Other services may compress for you transparently. Any competent CDN will likely use Brotli (or gzip or zlib, but probably Brotli) to compress any files it serves for you. (In fact, JavaScript and HTML minimization can often be rendered irrelevant by HTTP compression, too.)
It’s important to remember that Protobuf predates pervasive compression: if it didn’t, it would almost certainly not use variable-width integers for anything. It only uses them because they offer a primitive form of compression in exchange for being slower to decode. If that tradeoff was eliminated, Protobuf would almost certainly only use fixed-width integers on the wire.
Let’s do some apples-to-apples comparisons. Consider the following Protobuf type:
message Foo {
repeated int32 varints = 1;
repeated sfixed32 fixeds = 2;
}
There are two fields that contain essentially the same data, which can be encoded in four different ways: as old-style repeated fields, as packed fields, and the integers can be encoded as varints or fixed32 values.

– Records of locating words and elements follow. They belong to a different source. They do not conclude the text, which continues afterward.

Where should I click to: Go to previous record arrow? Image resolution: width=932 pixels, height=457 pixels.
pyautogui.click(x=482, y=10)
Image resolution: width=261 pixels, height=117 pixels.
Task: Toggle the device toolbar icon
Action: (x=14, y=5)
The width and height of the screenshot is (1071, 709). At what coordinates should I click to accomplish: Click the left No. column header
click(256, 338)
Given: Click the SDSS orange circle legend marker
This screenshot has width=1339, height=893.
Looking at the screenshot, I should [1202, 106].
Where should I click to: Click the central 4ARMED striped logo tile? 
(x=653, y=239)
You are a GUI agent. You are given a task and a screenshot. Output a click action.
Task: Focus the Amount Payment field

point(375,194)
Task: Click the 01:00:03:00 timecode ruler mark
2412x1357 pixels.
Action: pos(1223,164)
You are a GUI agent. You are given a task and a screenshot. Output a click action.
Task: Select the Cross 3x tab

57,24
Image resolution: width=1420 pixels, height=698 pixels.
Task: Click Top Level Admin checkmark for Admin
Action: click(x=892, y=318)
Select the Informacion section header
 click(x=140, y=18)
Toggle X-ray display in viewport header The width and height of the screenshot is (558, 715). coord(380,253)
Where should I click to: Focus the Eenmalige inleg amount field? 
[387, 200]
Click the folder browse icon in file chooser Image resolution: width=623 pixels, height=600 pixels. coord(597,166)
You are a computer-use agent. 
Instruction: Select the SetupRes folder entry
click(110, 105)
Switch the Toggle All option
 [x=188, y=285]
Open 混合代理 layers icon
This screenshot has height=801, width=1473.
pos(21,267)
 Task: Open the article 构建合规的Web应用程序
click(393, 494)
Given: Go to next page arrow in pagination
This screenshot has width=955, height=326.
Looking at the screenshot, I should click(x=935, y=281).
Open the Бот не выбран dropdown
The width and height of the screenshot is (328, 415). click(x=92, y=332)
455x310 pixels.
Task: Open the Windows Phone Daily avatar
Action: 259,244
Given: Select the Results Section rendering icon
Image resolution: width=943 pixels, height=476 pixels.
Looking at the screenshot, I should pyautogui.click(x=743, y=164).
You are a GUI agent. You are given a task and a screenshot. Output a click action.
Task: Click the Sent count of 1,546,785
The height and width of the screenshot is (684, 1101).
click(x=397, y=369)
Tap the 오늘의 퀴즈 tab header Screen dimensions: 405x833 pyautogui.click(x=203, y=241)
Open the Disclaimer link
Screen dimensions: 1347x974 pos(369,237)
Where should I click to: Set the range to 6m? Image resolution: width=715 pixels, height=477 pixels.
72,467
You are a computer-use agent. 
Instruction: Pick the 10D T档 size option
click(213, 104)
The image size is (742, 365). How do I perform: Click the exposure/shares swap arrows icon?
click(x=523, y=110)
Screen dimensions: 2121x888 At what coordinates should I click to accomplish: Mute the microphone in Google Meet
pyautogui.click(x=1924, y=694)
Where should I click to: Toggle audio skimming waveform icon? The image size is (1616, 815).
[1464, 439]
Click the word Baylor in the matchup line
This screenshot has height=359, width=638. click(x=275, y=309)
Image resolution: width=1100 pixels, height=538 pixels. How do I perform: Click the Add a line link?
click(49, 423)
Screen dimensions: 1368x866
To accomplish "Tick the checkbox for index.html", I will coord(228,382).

Using Protoscope, we can create some data that exercises these four cases:
# a.pb, repeated varint
1: 1
1: 2
1: 3
# ...
# b.pb, packed varint
1: {
1 2 3
# ...
}
# c.pb, repeated fixed32
2: 1i32
2: 2i32
2: 3i32
# d.pb, packed fixed32
2: {
1i32 2i32 3i32
# ...
}
Each blob contains the integers from 1 to 1000 encoded in different ways. I’ll compress each one using gzip, zlib, and Brotli, using their default compression levels, and arrange their sizes, in bytes, in the table below.
Compression achieves incredible results: Brotli manages to get all of the files down to around 1.1 kB, except for the packed varints, which it gets about 250 bytes smaller! Of course, that’s only because most of the values in that repeated field are small. If the values range from 100000 to 101000, b.pb and d.pb are 3006 and 4007 bytes respectively (see that d.pb’s size is unchanged!), but when compressed with brotli, the lead for b.pb starts to disappear: 1039 bytes vs. 1163 bytes. Now it’s only 120 bytes smaller.
Applying compression can often have similar results to replacing everything with varints, but not exactly: using a varint will likely always be slightly smaller, at least when using state-of-the-art compression like Brotli. But you can pretty much always assume you will be using compression, such as to compress HTTP headers and other ancillary content in your request. Compression is generic and highly optimized—it applies to all data, regardless of schema, and is often far more optimized than application-level codecs like those in a Protobuf library.
Not to mention, you should definitely be compressing any large data blobs you’re storing on disk, too!
As a result, you can usually disregard many encoded size concerns when making tradeoffs in designing a Protobuf type. Fixed integer types will decode faster, so if decoding speed is important to you, and you’re worried about the size on the wire, don’t. It’s almost certainly already taken care of at a different layer of the stack.